> **WHAT TO PRODUCE**
Should any entry seem unclear, still set it down exactly as given, along with all the others.
_ _ _ _ _ _ _
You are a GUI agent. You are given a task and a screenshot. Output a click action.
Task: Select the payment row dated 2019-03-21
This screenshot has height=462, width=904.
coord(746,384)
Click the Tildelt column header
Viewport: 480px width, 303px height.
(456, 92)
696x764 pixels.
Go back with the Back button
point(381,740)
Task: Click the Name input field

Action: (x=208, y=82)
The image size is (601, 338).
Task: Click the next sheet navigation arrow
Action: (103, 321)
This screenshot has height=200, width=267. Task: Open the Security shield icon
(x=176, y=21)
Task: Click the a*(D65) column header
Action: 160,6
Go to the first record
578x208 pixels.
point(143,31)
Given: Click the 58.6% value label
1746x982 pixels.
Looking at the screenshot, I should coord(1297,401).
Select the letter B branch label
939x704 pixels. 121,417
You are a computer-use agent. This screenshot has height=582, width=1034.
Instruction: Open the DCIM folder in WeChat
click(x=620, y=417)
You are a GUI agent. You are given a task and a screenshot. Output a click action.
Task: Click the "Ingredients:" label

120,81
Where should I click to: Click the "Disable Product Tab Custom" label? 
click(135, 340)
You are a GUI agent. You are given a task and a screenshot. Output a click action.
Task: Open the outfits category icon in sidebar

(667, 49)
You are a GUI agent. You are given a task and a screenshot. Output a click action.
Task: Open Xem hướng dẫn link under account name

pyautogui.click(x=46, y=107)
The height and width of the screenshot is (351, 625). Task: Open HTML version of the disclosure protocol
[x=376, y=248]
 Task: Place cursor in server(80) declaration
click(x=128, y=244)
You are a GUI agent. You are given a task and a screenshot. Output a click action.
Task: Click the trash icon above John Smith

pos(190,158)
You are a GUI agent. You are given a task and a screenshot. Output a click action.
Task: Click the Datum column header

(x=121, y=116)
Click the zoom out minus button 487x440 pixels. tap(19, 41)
_ _ _ _ _ _ _
> **ANSWER FOR THIS EXERCISE**
You are a GUI agent. You are given a task and a screenshot. Output a click action.
Task: Select the payment row dated 2019-03-21
This screenshot has height=462, width=904.
coord(746,384)
Click the Tildelt column header
Viewport: 480px width, 303px height.
(456, 92)
696x764 pixels.
Go back with the Back button
point(381,740)
Task: Click the Name input field

Action: (x=208, y=82)
The image size is (601, 338).
Task: Click the next sheet navigation arrow
Action: (103, 321)
This screenshot has height=200, width=267. Task: Open the Security shield icon
(x=176, y=21)
Task: Click the a*(D65) column header
Action: 160,6
Go to the first record
578x208 pixels.
point(143,31)
Given: Click the 58.6% value label
1746x982 pixels.
Looking at the screenshot, I should coord(1297,401).
Select the letter B branch label
939x704 pixels. 121,417
You are a computer-use agent. This screenshot has height=582, width=1034.
Instruction: Open the DCIM folder in WeChat
click(x=620, y=417)
You are a GUI agent. You are given a task and a screenshot. Output a click action.
Task: Click the "Ingredients:" label

120,81
Where should I click to: Click the "Disable Product Tab Custom" label? 
click(135, 340)
You are a GUI agent. You are given a task and a screenshot. Output a click action.
Task: Open the outfits category icon in sidebar

(667, 49)
You are a GUI agent. You are given a task and a screenshot. Output a click action.
Task: Open Xem hướng dẫn link under account name

pyautogui.click(x=46, y=107)
The height and width of the screenshot is (351, 625). Task: Open HTML version of the disclosure protocol
[x=376, y=248]
 Task: Place cursor in server(80) declaration
click(x=128, y=244)
You are a GUI agent. You are given a task and a screenshot. Output a click action.
Task: Click the trash icon above John Smith

pos(190,158)
You are a GUI agent. You are given a task and a screenshot. Output a click action.
Task: Click the Datum column header

(x=121, y=116)
Click the zoom out minus button 487x440 pixels. tap(19, 41)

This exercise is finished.